The Bush deficit scenario, shown by the red bars, is based on the following assumptions: military operations in Iraq continue; the tax cuts enacted since 2001 are made permanent; certain long-standing tax preferences (known as “tax extenders”) are reauthorized; the Alternative Minimum Tax (AMT) is cut back so that it does not cover as many new taxpayers; and non-defense discretionary spending continues to grow at no less than the rate of growth of gross domestic product (GDP). During Bush’s years in office, the annual growth rate of non-defense outlays has averaged close to that of GDP, though for the past three years the administration has proposed and Congress has enacted somewhat smaller increases.
The result in the Bush scenario is an unsustainable trend of rising deficits, relative to the GDP, reaching 3.7% in 10 years.

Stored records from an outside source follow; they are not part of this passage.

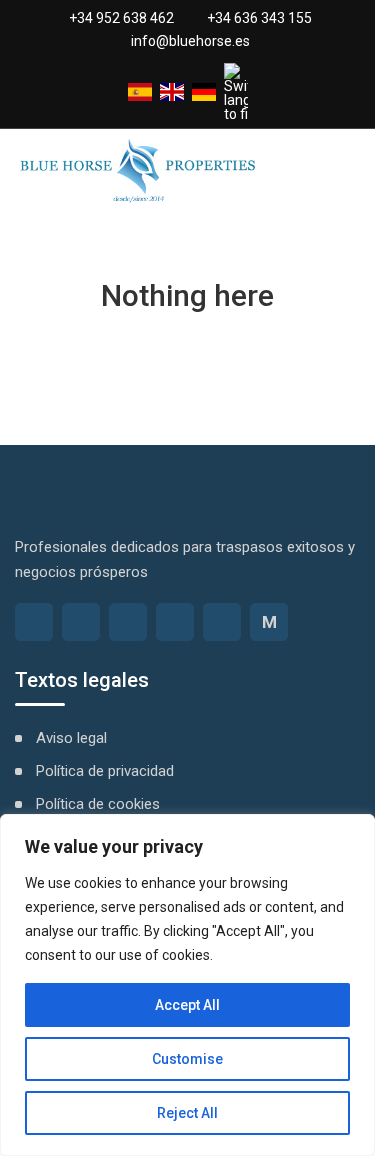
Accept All (187, 1005)
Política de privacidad (105, 771)
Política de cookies (98, 804)
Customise (187, 1059)
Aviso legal (71, 738)
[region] (187, 985)
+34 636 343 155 (259, 18)
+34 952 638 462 (121, 18)
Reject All (187, 1113)
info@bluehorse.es (190, 41)
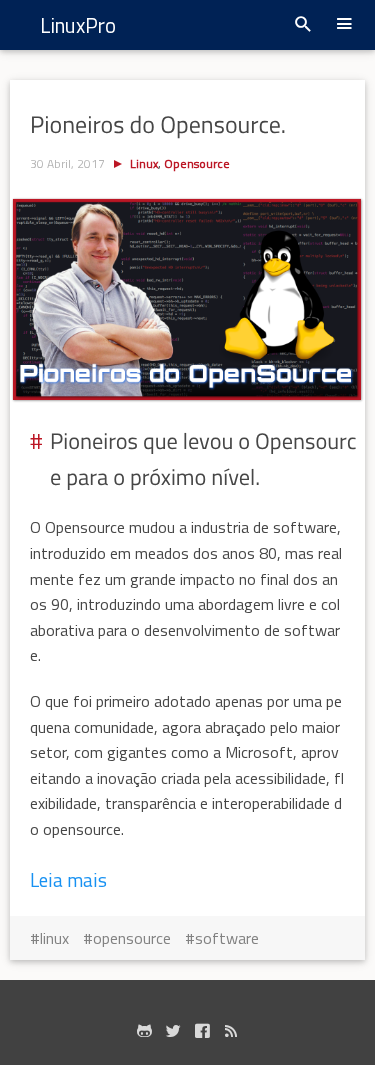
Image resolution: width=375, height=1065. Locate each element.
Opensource (197, 163)
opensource (132, 938)
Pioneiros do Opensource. (158, 125)
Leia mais (68, 879)
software (227, 938)
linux (54, 938)
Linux (144, 163)
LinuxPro (78, 25)
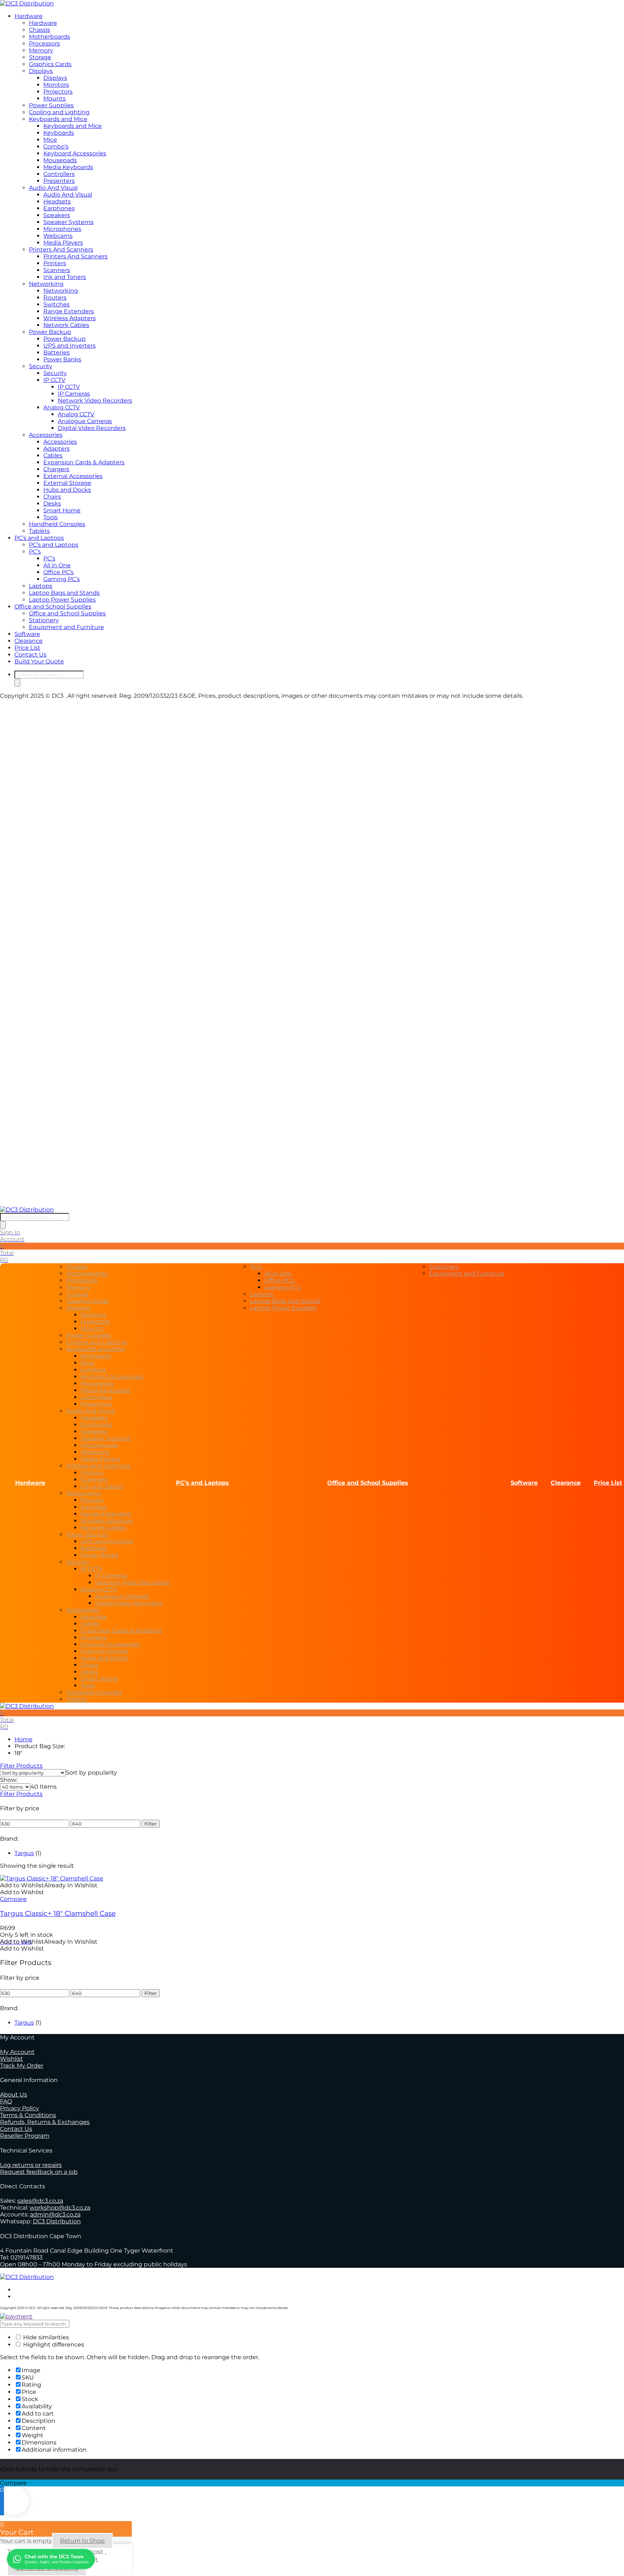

Howard Dean criticized the Bush tax cuts and the decision to invade Iraq. He also indicated support for domestic spending growth. For the Dean scenario in this analysis, we assume that the tax cuts passed since 2001 will be allowed to expire, but that Dean would face the same costs for an AMT fix, the tax extenders, and increased domestic spending. We also assume savings from a phase-down of military operations in Iraq. The result, shown in the blue bars, is a much-improved deficit path, culminating in a sustainable level of 1.8% of GDP.